SMS:A hora absurda

Não escrevo de ânimo leve o título deste apontamento. Hora Absurda é o título de um célebre poema de Fernando Pessoa, escrito em 1913, publicado em 1916, e costuma ser encarado como um poema do poeta quando ainda simbolista, poema carregado de imagens fortes e pensamentos de languidez em torno de sensações íntimas, particulares. Nada dele parece ser social ou político, a hora absurda de Pessoa é uma hora interior. E no entanto, como as palavras são limitadas, e as combinações também, não posso deixar de usar a expressão, neste Outono de 2021, numa hora do jogo político que me parece absurda. Falo, naturalmente, da discussão do Orçamento de Estado que à hora a que escrevo estas linhas ainda não foi chumbado, mas já estará no momento em que este jornal sair para a rua.

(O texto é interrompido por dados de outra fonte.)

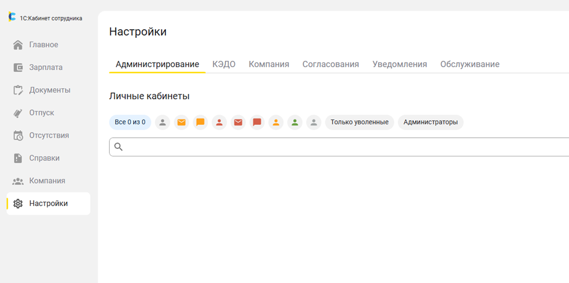Go to the Согласования tab

pos(331,65)
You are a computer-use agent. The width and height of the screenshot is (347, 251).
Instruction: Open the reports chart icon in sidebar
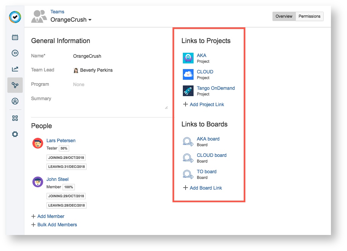[15, 69]
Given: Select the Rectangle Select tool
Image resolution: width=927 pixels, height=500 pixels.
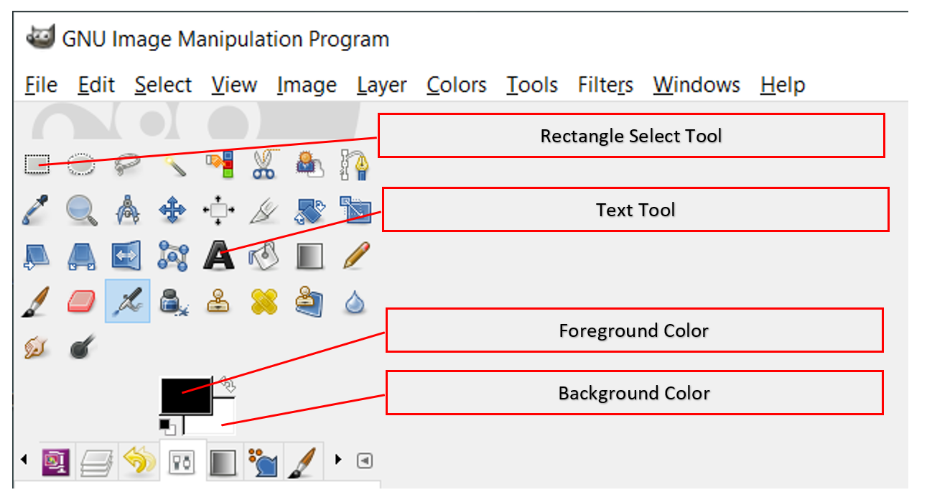Looking at the screenshot, I should click(36, 165).
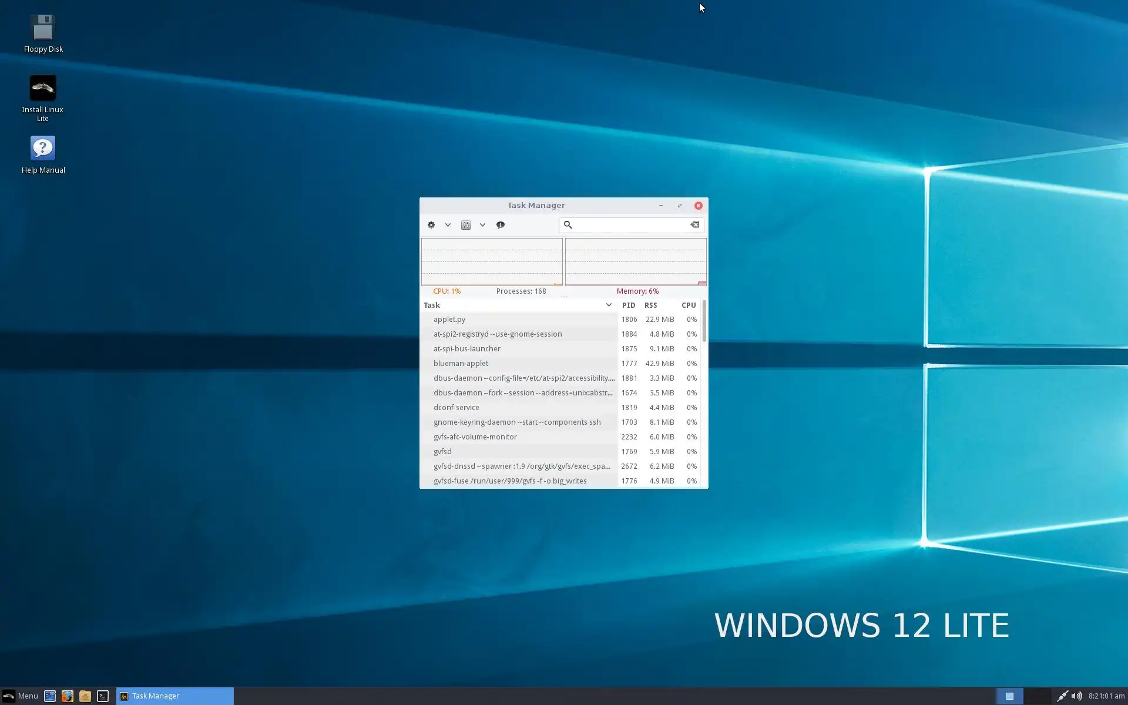
Task: Sort processes by the PID column header
Action: coord(628,306)
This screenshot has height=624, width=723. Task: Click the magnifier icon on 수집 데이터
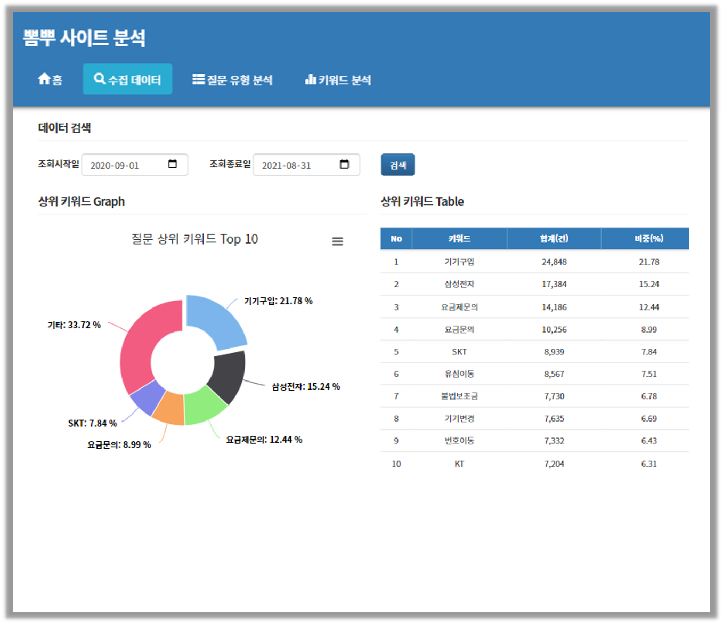99,79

Sim, esta é uma hora absurda. A manobra que conduziu ao chumbo do Orçamento de Estado para 2022, depois de uma pandemia de quase dois anos que obrigou o país a um esforço sem precedentes como não acontecia há muitas décadas, depois de uma interrupção da recuperação económica levada a cabo como nunca se imaginaria, entre 2016 e 2019, interrompida por este brutal descalabro que atingiu todos os países do mundo, sem exceção, os dois partidos que deveriam ser os aliados do partido que atualmente lidera o governo, colocam a exigência, neste preciso momento, de que se proceda a uma revolução orçamental, defendendo que o país terá de fazer uma alteração profunda no campo social, laboral, político, cultural, de que necessita, mas agora, apenas pela manobra milagrosa das contas pós-pandémicas de 2022. Estranho que assim seja.

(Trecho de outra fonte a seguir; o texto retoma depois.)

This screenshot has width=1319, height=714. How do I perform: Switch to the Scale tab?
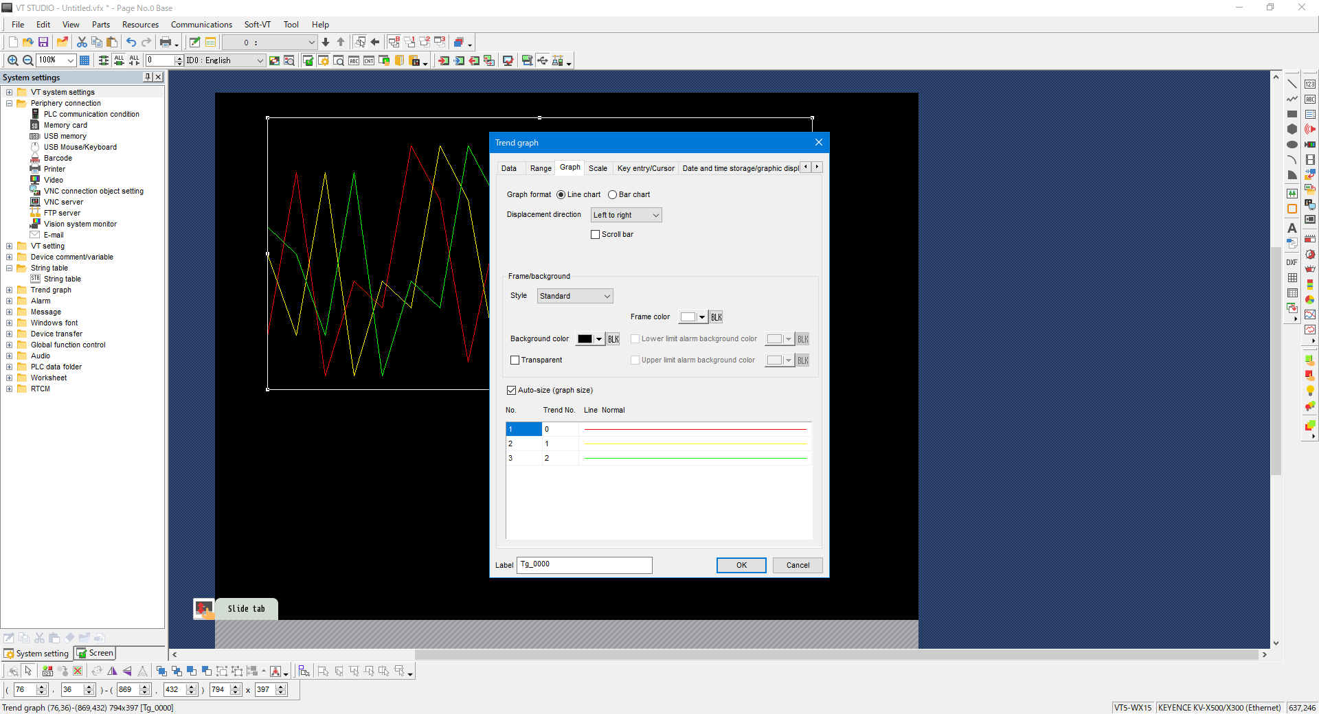click(598, 168)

Claro que a Democracia encontrará uma saída. Claro que as eleições permitirão dizer se irá haver, a partir de janeiro, uma continuidade ou uma alternância, e a alternância faz parte da democracia, claro que não nos iremos deitar ao mar. Mas iremos empobrecer ainda mais, iremos ficar trancados, adiados, e iremos abrir as portas aos extremistas que esperavam um momento difícil para transformaram a dificuldade em catástrofe, na mira de denegrir o regime e o tomar de assalto. E iremos proporcionar a que na extrema esquerda e na extrema direita se ouça o que não julgávamos possível ouvir e já se está a ouvir – Trabalhadores do SNS! Reformados! Operários! Meu povo! – Meu povo! Triste que se ouça isto. Tão triste quanto outro líder dizer – “O povo tem de escolher o seu homem!”. Julgava eu que nunca iria ouvir frases destas na minha vida, mas elas agora correm – “Meu povo!”, “O seu homem!” – Não são as eleições que virão que preocupam, mas o caldo azarado em que ocorrem. E isto é que é a hora absurda, coletiva, que vamos viver a partir de agora.

Flagrante pobreza: A verdadeira pobreza começa onde e quando os líderes locais são pobres de espírito.